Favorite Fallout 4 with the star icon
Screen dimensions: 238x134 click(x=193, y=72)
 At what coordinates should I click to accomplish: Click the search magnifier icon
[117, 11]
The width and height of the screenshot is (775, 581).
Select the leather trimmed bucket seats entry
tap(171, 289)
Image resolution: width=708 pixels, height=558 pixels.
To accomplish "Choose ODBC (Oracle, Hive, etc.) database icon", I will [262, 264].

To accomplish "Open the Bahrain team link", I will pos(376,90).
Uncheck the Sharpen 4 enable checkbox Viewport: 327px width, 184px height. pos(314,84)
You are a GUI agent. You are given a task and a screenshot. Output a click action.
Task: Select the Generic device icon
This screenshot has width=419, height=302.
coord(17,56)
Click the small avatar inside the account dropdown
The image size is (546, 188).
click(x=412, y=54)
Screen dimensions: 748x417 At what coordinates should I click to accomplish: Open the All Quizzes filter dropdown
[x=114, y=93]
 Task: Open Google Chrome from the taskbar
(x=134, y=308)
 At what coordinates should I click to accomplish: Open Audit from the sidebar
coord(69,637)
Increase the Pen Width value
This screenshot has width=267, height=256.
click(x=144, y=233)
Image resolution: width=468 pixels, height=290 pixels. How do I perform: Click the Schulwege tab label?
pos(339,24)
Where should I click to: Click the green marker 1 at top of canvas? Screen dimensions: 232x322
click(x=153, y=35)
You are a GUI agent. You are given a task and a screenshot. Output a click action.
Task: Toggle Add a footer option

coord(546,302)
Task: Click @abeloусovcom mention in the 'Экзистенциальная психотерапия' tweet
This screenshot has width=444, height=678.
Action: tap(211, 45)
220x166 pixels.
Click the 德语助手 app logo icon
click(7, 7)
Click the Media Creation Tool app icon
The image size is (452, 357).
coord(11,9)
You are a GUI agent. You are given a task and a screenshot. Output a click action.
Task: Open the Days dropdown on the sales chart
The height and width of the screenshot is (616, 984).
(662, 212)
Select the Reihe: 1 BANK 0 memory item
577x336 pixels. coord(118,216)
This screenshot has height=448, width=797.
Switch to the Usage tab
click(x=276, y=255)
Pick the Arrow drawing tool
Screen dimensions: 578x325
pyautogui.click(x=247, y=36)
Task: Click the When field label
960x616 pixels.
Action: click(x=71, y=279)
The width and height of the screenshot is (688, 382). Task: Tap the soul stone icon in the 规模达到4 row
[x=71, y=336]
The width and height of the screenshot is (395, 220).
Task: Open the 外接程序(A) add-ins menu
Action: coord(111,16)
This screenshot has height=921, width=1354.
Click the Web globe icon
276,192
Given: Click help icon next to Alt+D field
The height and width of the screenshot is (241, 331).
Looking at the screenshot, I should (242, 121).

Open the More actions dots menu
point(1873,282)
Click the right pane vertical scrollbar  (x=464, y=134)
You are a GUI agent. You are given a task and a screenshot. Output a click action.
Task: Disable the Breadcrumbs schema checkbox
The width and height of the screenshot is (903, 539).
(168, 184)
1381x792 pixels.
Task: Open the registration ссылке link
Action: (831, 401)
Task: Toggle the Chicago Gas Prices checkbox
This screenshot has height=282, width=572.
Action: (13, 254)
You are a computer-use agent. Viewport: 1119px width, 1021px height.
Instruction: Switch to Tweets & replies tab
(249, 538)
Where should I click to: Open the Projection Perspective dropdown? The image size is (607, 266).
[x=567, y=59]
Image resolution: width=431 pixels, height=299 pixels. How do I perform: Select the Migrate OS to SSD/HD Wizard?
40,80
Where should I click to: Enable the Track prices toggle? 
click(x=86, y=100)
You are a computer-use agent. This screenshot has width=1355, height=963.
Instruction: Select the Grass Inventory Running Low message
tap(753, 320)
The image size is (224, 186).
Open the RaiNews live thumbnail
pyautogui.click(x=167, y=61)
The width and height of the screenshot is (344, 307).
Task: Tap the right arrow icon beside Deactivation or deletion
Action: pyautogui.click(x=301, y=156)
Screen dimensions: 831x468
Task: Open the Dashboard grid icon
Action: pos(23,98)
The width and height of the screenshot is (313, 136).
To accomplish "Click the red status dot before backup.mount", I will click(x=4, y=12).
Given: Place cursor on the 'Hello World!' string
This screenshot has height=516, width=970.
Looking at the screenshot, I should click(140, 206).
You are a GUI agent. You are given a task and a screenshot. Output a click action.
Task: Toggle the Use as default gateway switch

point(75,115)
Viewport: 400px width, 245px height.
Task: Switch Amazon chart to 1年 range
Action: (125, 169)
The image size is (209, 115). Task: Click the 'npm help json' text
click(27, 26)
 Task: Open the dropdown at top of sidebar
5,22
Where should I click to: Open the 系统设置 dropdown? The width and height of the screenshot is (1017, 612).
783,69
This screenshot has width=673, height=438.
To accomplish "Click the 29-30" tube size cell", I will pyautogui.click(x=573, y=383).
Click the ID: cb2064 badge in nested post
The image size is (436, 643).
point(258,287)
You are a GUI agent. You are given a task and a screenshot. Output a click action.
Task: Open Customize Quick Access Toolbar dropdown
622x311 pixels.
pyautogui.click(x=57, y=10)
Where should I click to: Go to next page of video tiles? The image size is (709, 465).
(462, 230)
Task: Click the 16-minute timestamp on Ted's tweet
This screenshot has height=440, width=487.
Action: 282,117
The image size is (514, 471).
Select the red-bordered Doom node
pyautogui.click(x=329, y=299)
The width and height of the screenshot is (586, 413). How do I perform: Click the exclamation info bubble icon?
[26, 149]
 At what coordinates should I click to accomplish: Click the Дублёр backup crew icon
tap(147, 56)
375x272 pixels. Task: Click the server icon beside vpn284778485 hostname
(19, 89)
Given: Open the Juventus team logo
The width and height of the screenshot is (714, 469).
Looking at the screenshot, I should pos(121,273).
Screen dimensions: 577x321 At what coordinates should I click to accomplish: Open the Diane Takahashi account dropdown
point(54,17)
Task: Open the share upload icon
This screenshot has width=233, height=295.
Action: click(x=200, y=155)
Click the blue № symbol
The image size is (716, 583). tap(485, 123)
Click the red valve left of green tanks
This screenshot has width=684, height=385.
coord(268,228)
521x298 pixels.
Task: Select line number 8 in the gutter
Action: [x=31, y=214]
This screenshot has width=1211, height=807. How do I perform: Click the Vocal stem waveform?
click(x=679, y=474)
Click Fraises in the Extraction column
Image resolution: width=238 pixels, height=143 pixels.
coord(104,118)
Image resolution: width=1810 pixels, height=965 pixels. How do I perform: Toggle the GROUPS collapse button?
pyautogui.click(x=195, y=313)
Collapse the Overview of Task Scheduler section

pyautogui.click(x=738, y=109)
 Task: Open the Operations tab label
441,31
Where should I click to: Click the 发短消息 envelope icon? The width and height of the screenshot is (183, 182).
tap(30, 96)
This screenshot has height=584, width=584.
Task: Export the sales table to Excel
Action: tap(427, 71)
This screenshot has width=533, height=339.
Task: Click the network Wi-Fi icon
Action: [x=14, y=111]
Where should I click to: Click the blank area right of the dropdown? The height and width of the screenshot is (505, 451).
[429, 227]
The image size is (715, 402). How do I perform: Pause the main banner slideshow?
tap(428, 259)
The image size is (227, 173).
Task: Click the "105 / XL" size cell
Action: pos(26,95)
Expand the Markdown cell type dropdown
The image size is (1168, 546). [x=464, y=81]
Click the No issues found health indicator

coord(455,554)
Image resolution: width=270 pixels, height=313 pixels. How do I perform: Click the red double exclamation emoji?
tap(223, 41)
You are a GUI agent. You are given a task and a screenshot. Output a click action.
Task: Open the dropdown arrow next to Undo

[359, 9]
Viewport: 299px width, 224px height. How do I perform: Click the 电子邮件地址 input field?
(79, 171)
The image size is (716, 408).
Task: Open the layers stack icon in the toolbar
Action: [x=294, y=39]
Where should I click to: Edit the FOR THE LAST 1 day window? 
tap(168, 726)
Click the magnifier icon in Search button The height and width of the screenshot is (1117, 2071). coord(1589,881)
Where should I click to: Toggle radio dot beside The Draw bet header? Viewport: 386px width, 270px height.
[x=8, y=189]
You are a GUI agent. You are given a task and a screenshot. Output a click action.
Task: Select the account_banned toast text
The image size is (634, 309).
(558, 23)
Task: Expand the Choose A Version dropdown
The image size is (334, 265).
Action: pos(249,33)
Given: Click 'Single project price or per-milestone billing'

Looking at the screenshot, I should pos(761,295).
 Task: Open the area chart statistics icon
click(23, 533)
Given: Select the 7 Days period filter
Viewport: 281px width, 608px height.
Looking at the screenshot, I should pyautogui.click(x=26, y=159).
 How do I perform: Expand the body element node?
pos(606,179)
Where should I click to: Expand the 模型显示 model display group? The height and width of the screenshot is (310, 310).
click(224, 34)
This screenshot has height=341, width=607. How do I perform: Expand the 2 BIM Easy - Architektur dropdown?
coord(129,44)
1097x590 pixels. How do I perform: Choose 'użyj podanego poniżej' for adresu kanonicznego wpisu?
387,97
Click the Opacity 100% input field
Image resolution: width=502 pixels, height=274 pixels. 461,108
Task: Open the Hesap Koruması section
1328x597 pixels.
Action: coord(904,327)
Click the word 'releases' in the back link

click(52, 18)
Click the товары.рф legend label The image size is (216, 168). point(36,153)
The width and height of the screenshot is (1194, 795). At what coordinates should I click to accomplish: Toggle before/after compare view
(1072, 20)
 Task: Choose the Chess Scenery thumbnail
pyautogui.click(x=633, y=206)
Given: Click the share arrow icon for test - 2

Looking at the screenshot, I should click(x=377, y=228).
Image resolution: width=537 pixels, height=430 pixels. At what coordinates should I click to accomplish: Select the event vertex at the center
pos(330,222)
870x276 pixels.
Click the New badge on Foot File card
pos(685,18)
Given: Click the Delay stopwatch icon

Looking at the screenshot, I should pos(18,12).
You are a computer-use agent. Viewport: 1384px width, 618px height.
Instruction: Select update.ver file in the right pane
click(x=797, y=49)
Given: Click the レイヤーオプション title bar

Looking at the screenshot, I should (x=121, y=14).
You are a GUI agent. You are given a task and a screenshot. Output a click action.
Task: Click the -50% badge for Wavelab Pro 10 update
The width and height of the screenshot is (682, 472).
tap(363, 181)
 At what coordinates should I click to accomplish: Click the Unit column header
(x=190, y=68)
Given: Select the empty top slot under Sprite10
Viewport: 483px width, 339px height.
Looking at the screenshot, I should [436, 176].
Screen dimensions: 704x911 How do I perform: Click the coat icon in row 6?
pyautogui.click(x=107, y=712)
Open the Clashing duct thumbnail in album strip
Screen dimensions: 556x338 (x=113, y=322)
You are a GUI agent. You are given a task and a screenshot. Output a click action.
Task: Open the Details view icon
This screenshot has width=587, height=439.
● ● ● ●
— Brief —
Only the number is wanted: how many lines in the data include the string "checkbox"?

— Task output —
3